** Exercise aim **
Turn the lines below into a Markdown table with the columns Row and Line, starting with the line that contains "Where should I click to: Click the SG" and going on through the line that contains "[x=21, y=17]". Leave out blank lines, and number each remaining line in the Row column.

** Entries **
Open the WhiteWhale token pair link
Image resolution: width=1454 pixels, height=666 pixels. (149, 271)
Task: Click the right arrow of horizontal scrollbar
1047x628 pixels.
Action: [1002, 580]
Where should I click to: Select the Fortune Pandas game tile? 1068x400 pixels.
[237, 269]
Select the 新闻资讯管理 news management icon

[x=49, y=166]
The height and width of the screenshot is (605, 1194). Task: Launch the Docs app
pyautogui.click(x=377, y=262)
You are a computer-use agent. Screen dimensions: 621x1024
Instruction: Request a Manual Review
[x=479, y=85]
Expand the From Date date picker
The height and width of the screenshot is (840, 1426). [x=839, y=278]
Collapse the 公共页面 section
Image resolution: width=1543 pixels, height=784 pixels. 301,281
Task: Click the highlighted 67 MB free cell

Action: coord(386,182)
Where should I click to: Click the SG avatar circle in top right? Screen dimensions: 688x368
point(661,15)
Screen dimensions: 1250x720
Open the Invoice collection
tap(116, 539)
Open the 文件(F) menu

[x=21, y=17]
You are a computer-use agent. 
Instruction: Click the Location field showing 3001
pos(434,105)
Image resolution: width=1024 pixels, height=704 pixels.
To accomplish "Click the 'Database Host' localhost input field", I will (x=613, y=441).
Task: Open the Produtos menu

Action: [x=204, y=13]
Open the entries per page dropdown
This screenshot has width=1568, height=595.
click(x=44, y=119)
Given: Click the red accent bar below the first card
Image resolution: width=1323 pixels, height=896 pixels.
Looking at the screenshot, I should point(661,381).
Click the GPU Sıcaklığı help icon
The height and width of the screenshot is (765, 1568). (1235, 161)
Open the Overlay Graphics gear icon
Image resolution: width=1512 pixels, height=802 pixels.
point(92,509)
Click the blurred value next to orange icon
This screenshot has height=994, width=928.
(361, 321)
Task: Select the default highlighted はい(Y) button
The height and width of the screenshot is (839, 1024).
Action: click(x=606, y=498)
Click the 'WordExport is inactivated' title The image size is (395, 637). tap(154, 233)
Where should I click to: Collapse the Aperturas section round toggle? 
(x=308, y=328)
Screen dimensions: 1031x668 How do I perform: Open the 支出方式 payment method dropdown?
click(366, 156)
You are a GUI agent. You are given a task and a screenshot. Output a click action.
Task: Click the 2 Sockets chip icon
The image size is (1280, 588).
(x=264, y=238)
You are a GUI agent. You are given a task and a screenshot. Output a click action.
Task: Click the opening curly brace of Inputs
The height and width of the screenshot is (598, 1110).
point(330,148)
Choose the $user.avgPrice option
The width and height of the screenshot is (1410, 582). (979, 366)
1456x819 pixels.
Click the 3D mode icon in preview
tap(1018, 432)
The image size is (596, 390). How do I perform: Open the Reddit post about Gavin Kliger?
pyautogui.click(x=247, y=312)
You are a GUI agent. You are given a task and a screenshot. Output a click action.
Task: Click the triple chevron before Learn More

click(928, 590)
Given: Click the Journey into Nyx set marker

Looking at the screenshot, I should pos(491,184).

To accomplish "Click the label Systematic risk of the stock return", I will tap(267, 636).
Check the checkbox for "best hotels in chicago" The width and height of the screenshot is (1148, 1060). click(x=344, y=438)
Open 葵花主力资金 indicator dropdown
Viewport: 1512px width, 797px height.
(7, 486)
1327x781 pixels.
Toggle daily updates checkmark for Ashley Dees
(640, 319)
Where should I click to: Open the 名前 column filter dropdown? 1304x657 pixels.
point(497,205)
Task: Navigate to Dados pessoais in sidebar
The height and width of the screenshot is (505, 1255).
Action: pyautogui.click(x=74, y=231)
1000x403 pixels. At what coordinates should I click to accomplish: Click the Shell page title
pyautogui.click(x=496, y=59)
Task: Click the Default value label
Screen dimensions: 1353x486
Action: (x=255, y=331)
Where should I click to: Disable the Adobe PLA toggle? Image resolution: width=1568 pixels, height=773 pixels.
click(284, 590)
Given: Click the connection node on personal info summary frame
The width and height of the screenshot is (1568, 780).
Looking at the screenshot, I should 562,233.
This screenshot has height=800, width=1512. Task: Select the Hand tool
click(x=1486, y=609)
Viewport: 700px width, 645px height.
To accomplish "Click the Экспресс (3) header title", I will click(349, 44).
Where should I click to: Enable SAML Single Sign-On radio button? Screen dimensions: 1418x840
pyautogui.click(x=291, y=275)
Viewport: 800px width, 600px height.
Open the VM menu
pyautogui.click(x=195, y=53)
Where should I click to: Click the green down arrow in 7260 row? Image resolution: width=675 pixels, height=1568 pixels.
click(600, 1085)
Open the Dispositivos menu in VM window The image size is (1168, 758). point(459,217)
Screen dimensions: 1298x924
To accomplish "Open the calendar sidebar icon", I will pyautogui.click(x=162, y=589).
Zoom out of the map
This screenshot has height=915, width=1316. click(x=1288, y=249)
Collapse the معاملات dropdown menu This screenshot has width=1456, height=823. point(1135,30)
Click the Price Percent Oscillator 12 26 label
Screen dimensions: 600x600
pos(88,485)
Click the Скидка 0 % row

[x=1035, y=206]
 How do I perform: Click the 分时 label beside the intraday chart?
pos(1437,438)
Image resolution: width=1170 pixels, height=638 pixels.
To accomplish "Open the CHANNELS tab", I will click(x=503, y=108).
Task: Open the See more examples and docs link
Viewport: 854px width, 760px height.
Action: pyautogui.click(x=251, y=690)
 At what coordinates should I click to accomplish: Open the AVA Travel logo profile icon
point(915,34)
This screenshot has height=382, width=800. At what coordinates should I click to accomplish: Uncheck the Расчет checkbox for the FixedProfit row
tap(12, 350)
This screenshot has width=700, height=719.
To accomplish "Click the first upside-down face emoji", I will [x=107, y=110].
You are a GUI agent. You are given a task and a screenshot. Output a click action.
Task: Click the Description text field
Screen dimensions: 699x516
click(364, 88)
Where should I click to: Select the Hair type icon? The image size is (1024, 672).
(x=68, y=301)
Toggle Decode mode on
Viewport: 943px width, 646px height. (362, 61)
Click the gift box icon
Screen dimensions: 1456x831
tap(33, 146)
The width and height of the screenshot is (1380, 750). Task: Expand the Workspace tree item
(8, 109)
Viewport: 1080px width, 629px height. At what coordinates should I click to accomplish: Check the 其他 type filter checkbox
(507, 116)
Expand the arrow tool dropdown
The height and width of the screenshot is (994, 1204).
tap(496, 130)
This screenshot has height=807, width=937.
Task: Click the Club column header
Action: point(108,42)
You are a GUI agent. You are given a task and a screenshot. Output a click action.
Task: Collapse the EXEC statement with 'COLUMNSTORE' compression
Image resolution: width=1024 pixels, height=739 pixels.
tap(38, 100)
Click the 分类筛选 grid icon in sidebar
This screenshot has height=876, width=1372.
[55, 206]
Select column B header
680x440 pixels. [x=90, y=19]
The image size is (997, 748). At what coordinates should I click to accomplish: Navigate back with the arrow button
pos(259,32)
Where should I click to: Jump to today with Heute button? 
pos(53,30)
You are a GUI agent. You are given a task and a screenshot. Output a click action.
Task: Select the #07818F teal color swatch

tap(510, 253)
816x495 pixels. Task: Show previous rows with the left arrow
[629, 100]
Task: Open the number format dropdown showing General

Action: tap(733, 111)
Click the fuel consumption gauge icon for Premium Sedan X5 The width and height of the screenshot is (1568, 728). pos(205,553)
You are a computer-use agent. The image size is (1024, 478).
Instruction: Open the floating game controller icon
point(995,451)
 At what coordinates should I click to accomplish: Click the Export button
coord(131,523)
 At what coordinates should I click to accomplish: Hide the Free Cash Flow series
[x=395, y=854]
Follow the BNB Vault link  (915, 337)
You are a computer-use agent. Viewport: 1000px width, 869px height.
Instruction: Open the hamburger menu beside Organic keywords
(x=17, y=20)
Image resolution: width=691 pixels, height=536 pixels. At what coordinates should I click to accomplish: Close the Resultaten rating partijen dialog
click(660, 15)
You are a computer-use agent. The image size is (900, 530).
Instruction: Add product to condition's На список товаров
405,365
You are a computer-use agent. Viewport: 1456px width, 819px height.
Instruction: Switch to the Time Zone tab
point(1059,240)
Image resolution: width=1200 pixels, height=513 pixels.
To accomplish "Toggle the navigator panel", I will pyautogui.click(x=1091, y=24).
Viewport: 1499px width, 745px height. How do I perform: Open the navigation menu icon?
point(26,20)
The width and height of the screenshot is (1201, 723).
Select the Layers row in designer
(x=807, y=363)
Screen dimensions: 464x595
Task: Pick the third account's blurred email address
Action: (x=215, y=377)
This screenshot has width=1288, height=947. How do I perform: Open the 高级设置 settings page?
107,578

** Exercise result **
| Row | Line |
|---|---|
| 1 | Where should I click to: Click the SG avatar circle in top right? Screen dimensions: 688x368 |
| 2 | point(661,15) |
| 3 | Screen dimensions: 1250x720 |
| 4 | Open the Invoice collection |
| 5 | tap(116, 539) |
| 6 | Open the 文件(F) menu |
| 7 | [x=21, y=17] |